The first thing is that dnode allocation is done from per-CPU chunks of the dnode space. The size of each chunk is set by dmu_object_alloc_chunk_shift, which by default creates 128-dnode chunks. The motivation for this is straightforward; if all of the CPUs in the system were all allocating dnodes from the same area, they would all have to content over locks on this area. Spreading out into separate chunks reduces locking contention, which means that parallel or highly parallel workloads that frequently create files on a single filesystem don't bottleneck on a shared lock.
(One reason that you might create files a lot in a parallel worklog is if you're using files on the filesystem as part of a locking strategy. This is still common in things like mail servers, mail clients, and IMAP servers.)
The second thing is, well, I'm going to quote the comment in the source code to start with:
Each time we polish off a L1 bp worth of dnodes (2^12 objects), move to another L1 bp that's still reasonably sparse (at most 1/4 full). Look from the beginning at most once per txg. If we still can't allocate from that L1 block, search for an empty L0 block, which will quickly skip to the end of the metadnode if no nearby L0 blocks are empty. This fallback avoids a pathology where full dnode blocks containing large dnodes appear sparse because they have a low blk_fill, leading to many failed allocation attempts. [...]
(In reading the code a bit, I think this comment means 'L2 block' instead of 'L0 block'.)

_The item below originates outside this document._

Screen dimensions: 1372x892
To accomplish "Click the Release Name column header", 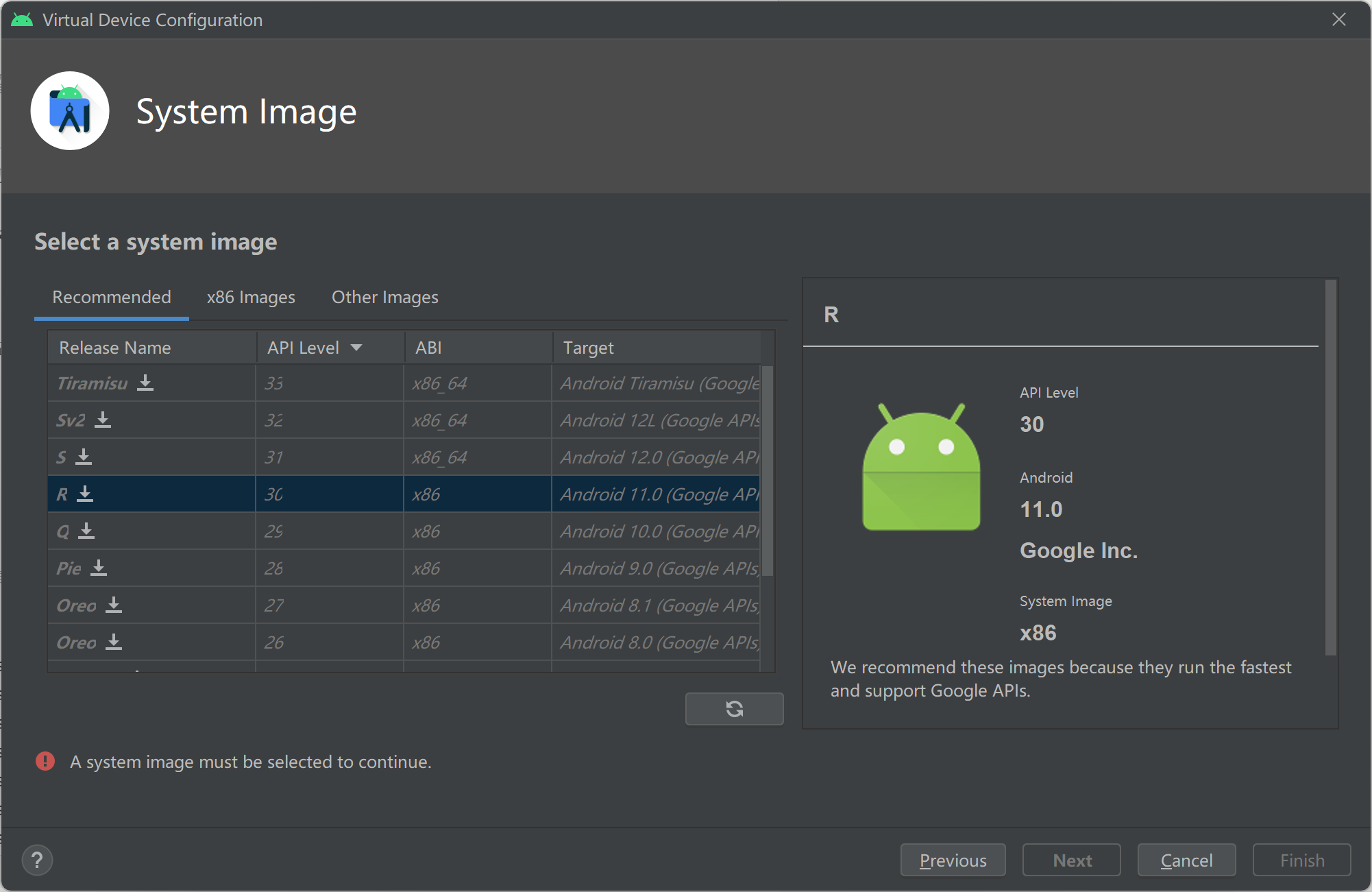I will click(115, 348).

To understand a bit more about this, we need to know about two things. First, we need to know that dnodes themselves are stored in another DMU object, and this DMU object stores data in the same way as all others do, using various levels of indirect blocks. Then we need to know about indirect blocks themselves. L0 blocks directly hold data (in this case the actual dnodes), while L1 blocks hold pointers to L0 blocks and L2 blocks hold pointers to L1 blocks.

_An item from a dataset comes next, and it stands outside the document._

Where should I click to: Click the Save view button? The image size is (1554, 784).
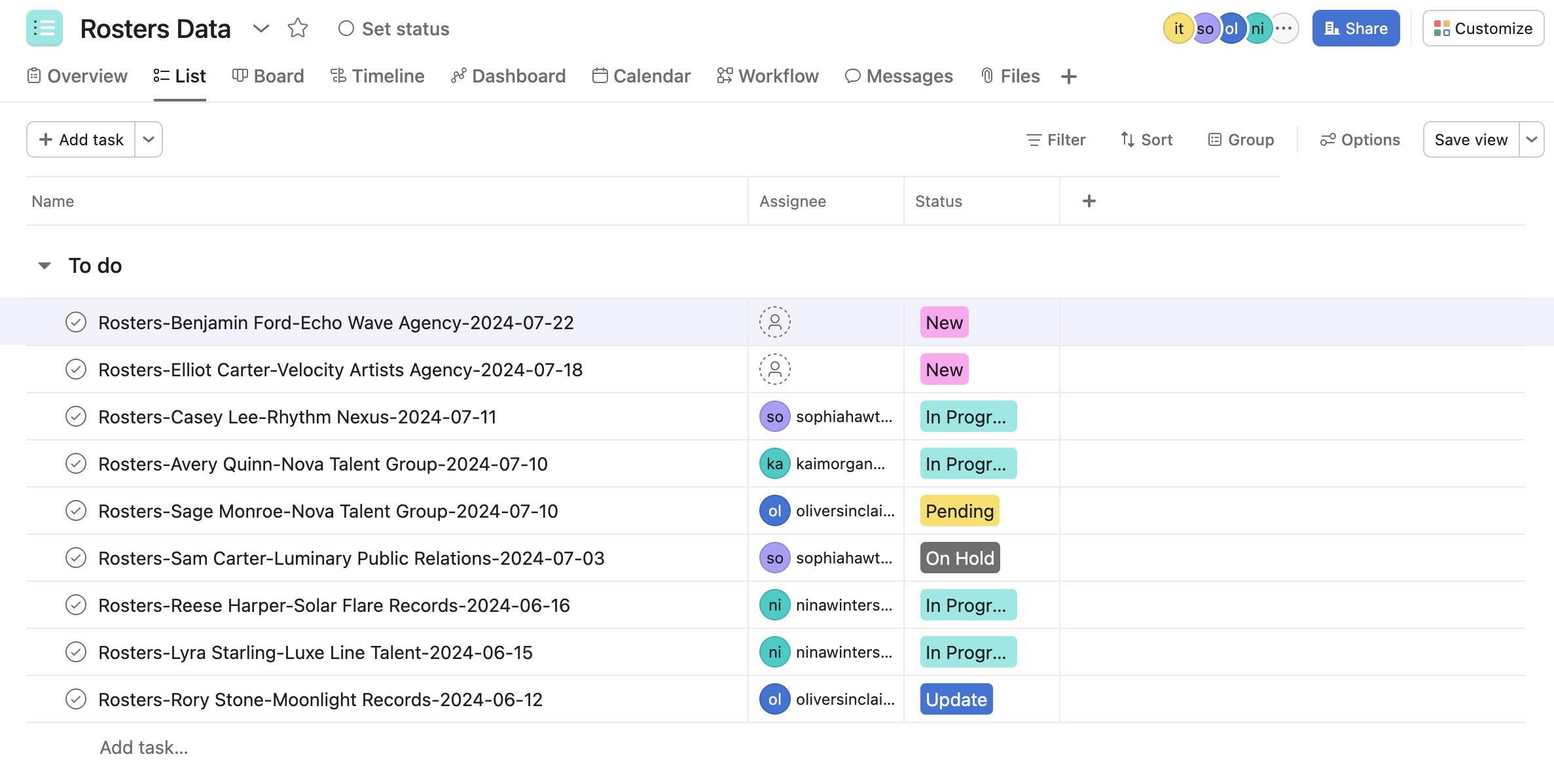[1470, 139]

(You can see examples of this structure for regular files in the
zdb
output in this entry and this
entry. If I'm doing the math right,
for dnodes a L0 block normally holds 32 dnodes and a L<N> block
can address up to 128 L<N-1> blocks, through block pointers.)

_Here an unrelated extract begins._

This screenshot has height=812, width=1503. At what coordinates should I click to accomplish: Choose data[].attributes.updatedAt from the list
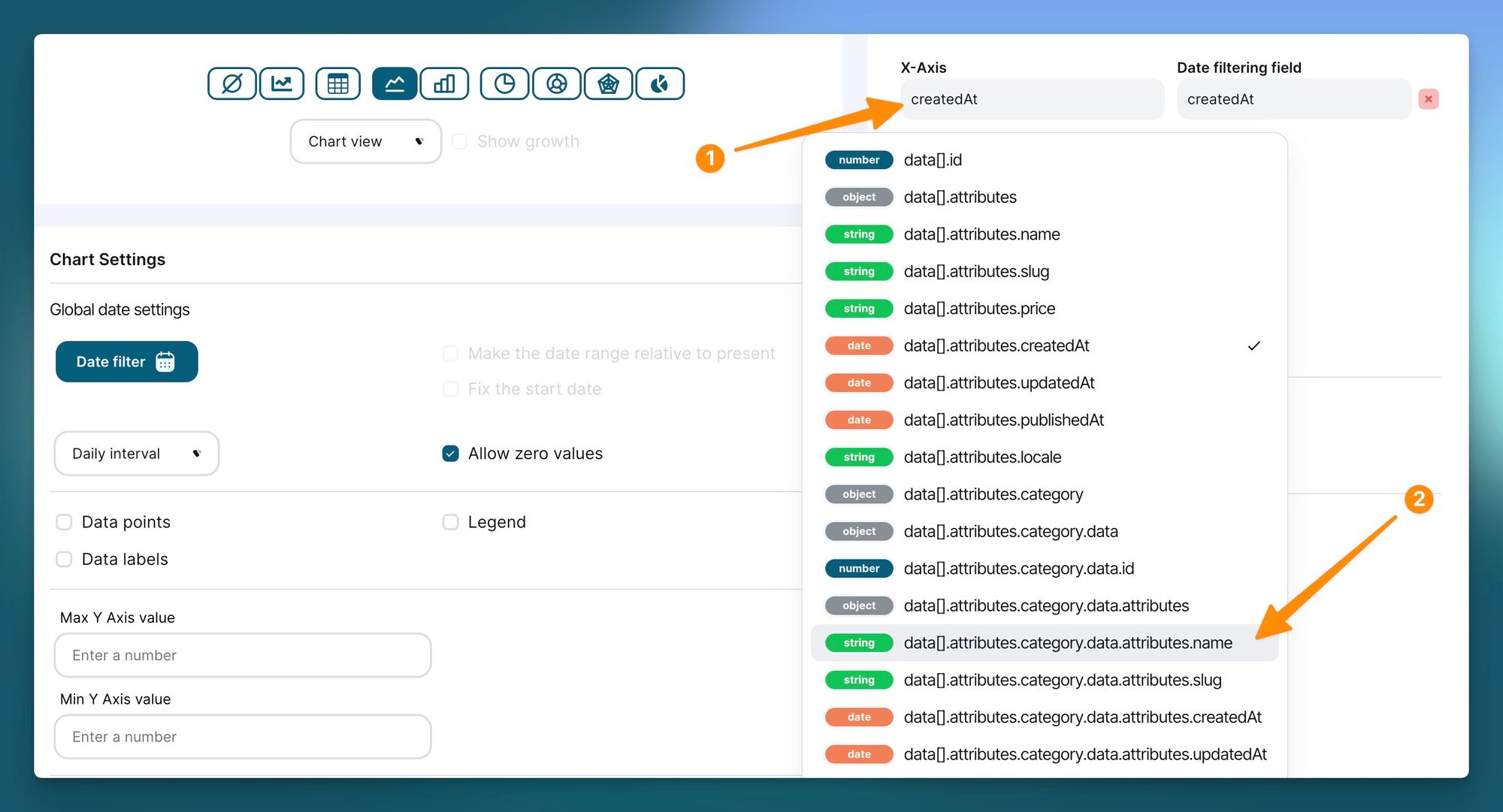[999, 383]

So, what appears to happen is that at first, the per-CPU allocator gets its chunks sequentially (for different CPUs, or the same CPU) from the same L1 indirect block, which covers 4096 dnodes. When we exhaust all of the 128-dnode chunks in a single group of 4096, we don't move to the sequentially next group of 4096; instead we search around for a sufficiently empty group, and switch to it (where a 'sufficiently empty' group is one with at most 1024 dnodes already allocated). If there is no such group, I think that we may wind up skipping to the end of the currently allocated dnodes and getting a completely fresh empty block of 4096.
If I'm right, the net effect of this is to smear out dnode allocations and especially reallocations over an increasingly large portion of the lower dnode object number space. As your filesystem gets used and files get deleted, many of the lower 4096-dnode groups will have some or even many free dnodes, but not the 3072 that they need to be eligible for be selected for further assignment. This can eventually push dnode allocations to relatively high object numbers even though you may not have anywhere near that many dnodes in use on the filesystem. This is not guaranteed, though, and you may still reuse dnode numbers.
(For example, I just created a new file in my home directory. My home directory's filesystem has 1983310 dnodes used right now, but the inode number (and thus dnode object number) that my new test file got was 1804696.)